Heart Valve abnormalities
There are four valves located in the heart- the aortic, mitral, tricuspid and pulmonary. These control the blood flow between the different chambers of the heart, the lungs and the rest of the body and ensure that blood flows in the right direction, preventing blood from flowing backwards.
In valvular heart disease, one or more of the heart valves do not work properly. This results in the heart working harder to pump blood forwards, leading to symptoms such as shortness of breath, fatigue, chest pain and leg swelling.
The most common diseases which affect the heart valves are aortic stenosis and mitral regurgitation.

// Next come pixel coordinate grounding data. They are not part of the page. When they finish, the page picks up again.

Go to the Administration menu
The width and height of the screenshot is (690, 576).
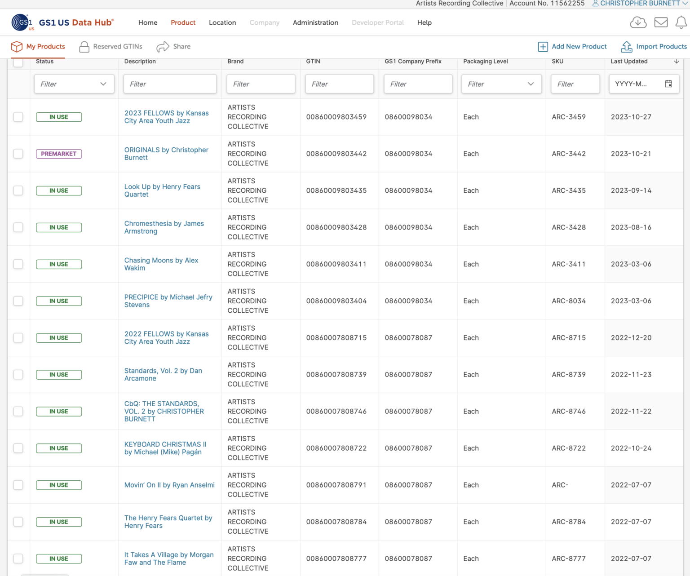click(315, 22)
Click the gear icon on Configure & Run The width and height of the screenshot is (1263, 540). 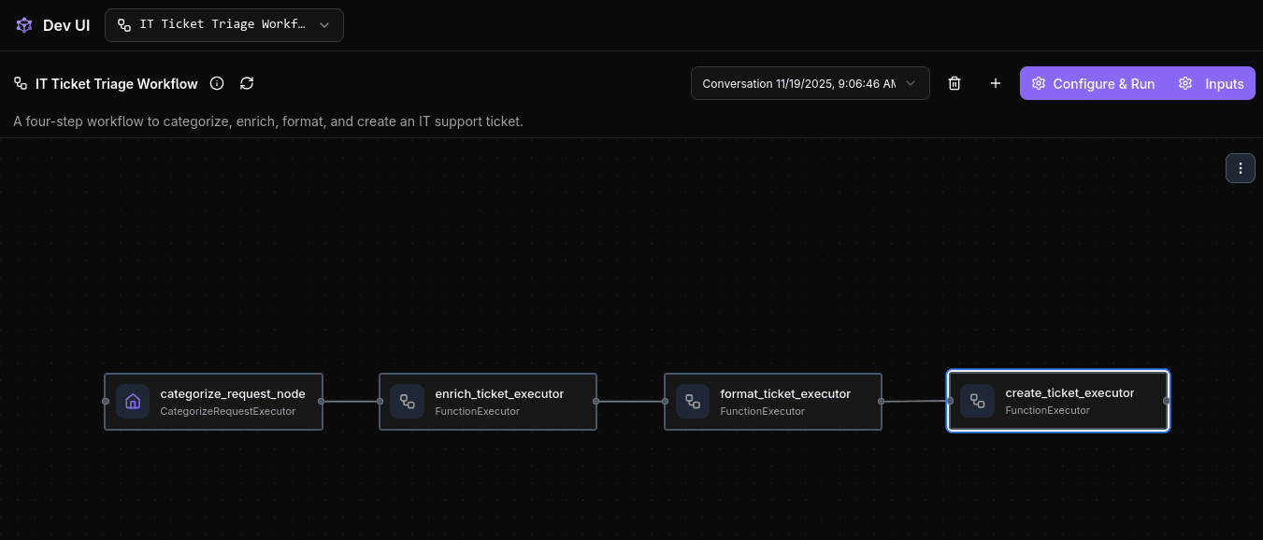coord(1039,83)
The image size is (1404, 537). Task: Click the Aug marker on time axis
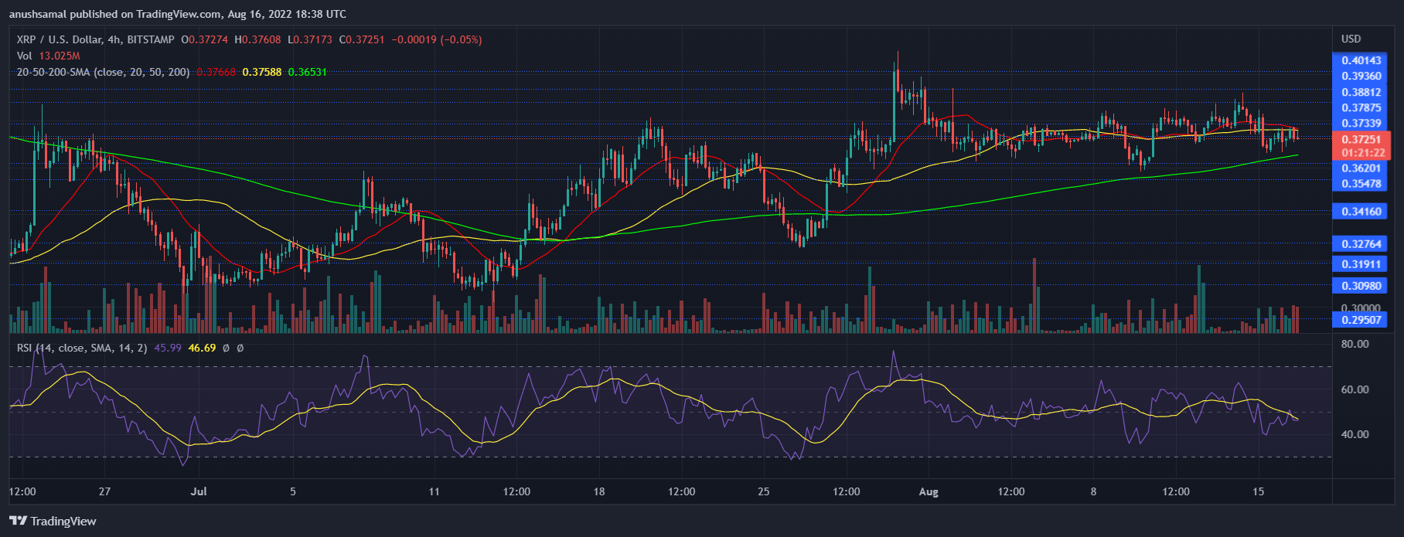click(929, 491)
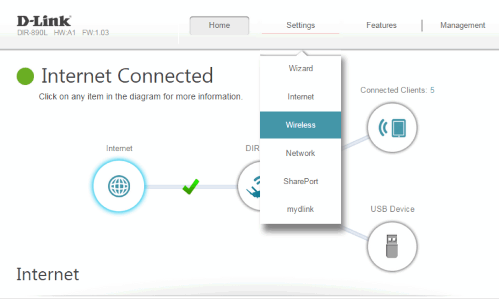The height and width of the screenshot is (299, 499).
Task: Click the partially hidden router icon
Action: (x=249, y=187)
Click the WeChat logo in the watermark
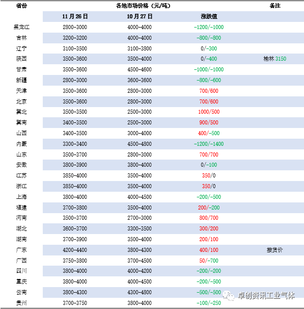The height and width of the screenshot is (309, 304). (228, 296)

In aortic valve stenosis, the aortic valve becomes narrowed, restricting flow of blood from the left ventricle to the aorta. Open heart surgery with an aortic valve replacement and the key-hole procedure TAVI (Transcatheter Aortic Valve Implantation) offer definitive treatment options for this condition as they both involve the insertion of a new aortic valve.

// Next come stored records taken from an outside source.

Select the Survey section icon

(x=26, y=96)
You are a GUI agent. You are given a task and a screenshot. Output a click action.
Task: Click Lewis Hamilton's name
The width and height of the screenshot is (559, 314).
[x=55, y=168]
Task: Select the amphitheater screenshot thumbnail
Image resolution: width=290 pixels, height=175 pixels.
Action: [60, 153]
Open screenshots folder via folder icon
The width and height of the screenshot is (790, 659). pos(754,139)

Mitral regurgitation is a condition in which the mitral valve does not close properly, resulting in blood flowing backwards from the left ventricle into the left atrium. Treatment options for this condition include open heart surgery with mitral valve repair or replacement and, in suitable patients, Transcatheter Edge-to-Edge Repair (TEER); this is a minimally invasive procedure which involves placing a clip on the mitral valve leaflets to reduce the amount of regurgitation (thereby repairing the mitral valve without the need for open heart surgery).